Alex said:
DeformedTree said:
"stuc profiles", so I thought those were just rails for the shelving, and where embedded in the wall. Are those actually something part of the plaster process over there? Like screed rails for leveling sand when doing a brick patio?
Exactly like those. They are metal profiles which you stick to the wall temporarily. You can use a few screws or glue them with a bit of plaster. Then fill the space in between with plaster, and then level it out with your screed by scraping it in a zig-zag fashion over the profiles. After you've made it level with the screed you have to take the profiles out and fill their space with more plaster. You can get them in different heights, like 3, 6, 10, 15 & 20 mm. This way you get a straight wall that has exactly the thickness you want.
DeformedTree said:
Of course you have a bicycle. First the dutch door, now the bike. Just keep checking boxes [smile]
If it were summer you might also find some tulips in my house. But you'll never be able to check the wooden shoes box with me. [big grin]
By the way, I find it amazing that owning a bike isn't standard everywhere like it is here. For us it is like owning shoes.
Interesting, not sure if such things are used in the US when the plaster or not. I have only ever seen them going over the entire wall, no screeds. Of course you are also putting on the plaster massively thick compared to here.
On the bicycle, part of the answer is you live in a part of the world where basically everything comes together for them to be viable. It's flat, distances are short (not a big country), and the possible the most important part, climate. You are not too hot or too cold. In the US, there are only a few limited areas where year round bicycle usage is an option to consider. Not just hobby rides, but to regularly travel by it. Portland Oregon being one of those few places, and there, they have all sorts of bike. Most places in the US either have months of winter where it's just not an option. Or it's hot as hell and is just another way to end up dead. You will always find some crazies in these extremes, but it's not stuff anyone would commute on. We also don't have the dedicated paths. Most places you are on the roads with cars. Biking on a pot hole filled road, with tractor trailers going by you, and 3 ton SUVs piloted by the back side of a cell phone, while you are pushing thru 5 inches of salt/slush is not something people are going to do.

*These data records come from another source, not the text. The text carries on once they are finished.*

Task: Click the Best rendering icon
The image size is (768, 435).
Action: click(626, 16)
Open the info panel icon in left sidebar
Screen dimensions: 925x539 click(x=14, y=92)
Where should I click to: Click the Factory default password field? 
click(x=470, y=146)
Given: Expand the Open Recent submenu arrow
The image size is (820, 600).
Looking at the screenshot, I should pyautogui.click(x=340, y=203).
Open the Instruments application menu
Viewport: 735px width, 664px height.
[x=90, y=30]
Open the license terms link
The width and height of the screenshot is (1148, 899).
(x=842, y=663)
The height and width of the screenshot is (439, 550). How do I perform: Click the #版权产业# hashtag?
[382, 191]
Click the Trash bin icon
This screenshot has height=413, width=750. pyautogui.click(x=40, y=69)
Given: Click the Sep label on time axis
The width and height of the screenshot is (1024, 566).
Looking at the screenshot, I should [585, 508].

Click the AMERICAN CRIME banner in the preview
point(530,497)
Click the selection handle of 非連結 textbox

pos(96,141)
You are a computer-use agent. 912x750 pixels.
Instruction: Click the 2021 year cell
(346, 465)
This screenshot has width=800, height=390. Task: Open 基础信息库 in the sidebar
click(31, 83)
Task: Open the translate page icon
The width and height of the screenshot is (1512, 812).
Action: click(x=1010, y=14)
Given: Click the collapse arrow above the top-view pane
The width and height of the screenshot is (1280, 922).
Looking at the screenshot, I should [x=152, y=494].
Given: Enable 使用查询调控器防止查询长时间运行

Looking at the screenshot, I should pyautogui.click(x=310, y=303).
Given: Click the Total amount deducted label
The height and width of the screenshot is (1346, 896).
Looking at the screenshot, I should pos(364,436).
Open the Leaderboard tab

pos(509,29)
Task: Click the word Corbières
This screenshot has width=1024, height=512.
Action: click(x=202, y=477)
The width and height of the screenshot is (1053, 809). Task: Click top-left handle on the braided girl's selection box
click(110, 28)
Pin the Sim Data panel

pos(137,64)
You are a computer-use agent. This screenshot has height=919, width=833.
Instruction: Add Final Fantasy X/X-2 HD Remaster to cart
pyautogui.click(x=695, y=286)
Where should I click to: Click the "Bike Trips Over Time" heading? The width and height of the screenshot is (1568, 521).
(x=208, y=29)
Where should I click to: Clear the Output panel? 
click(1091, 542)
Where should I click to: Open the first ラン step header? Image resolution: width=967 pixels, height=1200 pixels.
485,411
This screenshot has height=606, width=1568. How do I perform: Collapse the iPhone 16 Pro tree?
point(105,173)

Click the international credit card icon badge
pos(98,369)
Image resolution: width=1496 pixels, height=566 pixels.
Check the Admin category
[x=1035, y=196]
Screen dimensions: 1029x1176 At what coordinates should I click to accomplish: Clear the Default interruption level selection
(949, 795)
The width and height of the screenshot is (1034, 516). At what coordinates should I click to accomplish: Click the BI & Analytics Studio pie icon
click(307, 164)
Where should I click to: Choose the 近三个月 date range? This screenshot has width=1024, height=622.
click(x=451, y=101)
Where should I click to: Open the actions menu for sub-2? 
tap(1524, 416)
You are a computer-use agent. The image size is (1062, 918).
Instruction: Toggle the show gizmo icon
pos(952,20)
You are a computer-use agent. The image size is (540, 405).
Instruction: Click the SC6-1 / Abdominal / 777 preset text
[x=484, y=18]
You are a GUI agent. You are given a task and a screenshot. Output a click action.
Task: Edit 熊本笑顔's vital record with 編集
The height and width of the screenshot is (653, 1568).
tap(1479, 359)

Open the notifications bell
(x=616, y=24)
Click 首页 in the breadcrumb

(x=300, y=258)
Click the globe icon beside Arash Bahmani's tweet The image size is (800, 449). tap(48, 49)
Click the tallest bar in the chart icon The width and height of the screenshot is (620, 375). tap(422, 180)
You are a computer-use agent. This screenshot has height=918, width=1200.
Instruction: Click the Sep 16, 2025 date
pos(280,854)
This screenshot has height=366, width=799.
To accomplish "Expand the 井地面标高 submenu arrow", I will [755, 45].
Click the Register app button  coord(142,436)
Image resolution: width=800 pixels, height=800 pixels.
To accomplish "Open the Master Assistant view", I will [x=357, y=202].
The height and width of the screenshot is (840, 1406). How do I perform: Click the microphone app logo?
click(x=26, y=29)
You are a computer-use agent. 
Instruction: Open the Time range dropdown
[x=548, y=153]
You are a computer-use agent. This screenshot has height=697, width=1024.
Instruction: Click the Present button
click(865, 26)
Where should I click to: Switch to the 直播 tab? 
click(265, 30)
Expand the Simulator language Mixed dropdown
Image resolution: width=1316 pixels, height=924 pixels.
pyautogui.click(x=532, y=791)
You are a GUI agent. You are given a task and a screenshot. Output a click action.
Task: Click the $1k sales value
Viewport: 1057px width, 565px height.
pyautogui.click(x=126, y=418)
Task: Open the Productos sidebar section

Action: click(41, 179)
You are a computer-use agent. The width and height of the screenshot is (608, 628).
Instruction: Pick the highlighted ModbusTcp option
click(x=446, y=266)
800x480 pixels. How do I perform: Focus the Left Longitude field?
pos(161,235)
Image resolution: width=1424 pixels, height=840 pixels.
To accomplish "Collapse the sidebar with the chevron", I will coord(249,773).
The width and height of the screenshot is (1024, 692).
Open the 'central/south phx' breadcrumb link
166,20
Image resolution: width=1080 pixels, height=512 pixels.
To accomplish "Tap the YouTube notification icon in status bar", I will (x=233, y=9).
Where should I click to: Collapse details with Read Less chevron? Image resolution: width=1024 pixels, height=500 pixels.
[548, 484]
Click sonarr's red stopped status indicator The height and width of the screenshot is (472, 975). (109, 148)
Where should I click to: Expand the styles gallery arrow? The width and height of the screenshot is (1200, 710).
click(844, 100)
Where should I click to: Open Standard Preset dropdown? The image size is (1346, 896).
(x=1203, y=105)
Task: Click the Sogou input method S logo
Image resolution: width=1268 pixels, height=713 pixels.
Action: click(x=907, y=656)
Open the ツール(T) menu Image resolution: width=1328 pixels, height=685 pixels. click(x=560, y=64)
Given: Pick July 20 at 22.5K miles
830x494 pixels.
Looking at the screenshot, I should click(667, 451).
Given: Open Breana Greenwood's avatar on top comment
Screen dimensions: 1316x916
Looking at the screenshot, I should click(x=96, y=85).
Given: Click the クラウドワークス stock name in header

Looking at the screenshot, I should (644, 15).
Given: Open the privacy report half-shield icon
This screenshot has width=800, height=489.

If you have the right climate, level terrain, dedicated paths, and viable trips, everything changes. Most of our urban areas have been altered by zoning, so housing, shopping, and work are in completely separate areas. So folks have to travel long distances for the simplest of things.
I think lots of folks like the idea, it's just not really possible. But lots of folks do have bikes, but they toss them on a rack on their car, drive to someplace, and then go for a bike ride there, then come home. Everyone bought a bike in covid. I even saw someone go by with a cargo bike, the kind that takes systainers on the front.
If someone had a dedicated path for the 10-15 miles to work, and it never got below ~40F or above ~80F a lot of folks probably would commute on them. Still, you will find folks in Minnesota in winter biking to work, those folks are out there.
Plus, you can get some form of car cheap, gas is cheap, space is plentiful for the car.